The multiple site model that uses a different namespace for each site is known as a regional namespace model. The advantages of this model are as follows:

  • Proxying is reduced because a larger percentage of users will be able to connect to a Client Access server in the same Active Directory site as their Mailbox server. This will improve the end-user experience and performance. Users who have mailboxes in a site that doesn't have an Internet-facing Client Access server will still be proxied.

The disadvantages to this model are as follows:

  • Multiple DNS records must be managed.

  • Multiple certificates must be obtained, configured, and managed.

  • Managing security is more complex because each Internet-facing site requires an ISA Server computer or other firewall.

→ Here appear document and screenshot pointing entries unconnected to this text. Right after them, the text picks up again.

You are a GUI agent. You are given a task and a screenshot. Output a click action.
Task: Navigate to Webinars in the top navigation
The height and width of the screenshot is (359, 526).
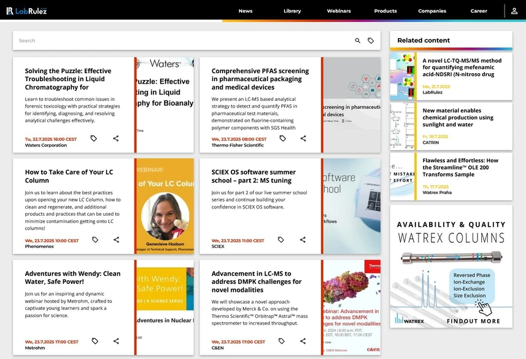coord(338,10)
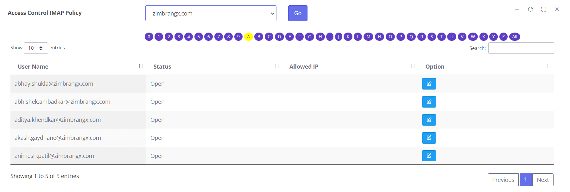Go to the Next page
570x192 pixels.
(543, 180)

  • Each user must connect to their own regional namespace. This may result in additional helpdesk calls and training.

    Important:
    The regional namespace model is generally recommended for any topology that involves multiple Active Directory sites that have their own Internet connectivity.

Multiple Forests

This model consists of multiple forests with multiple namespaces. An organization that uses this model could be made up of two partner companies, Contoso and ContosoOnline. Namespaces might include mail.usa.contoso.com, mail.europe.contoso.com, mail.asia.contosoonline.com, and mail.europe.contosoonline.com.

Consider implementing a regional namespace model for each forest to provide the highest level of performance for end users. Multiple certificates must be managed for each forest.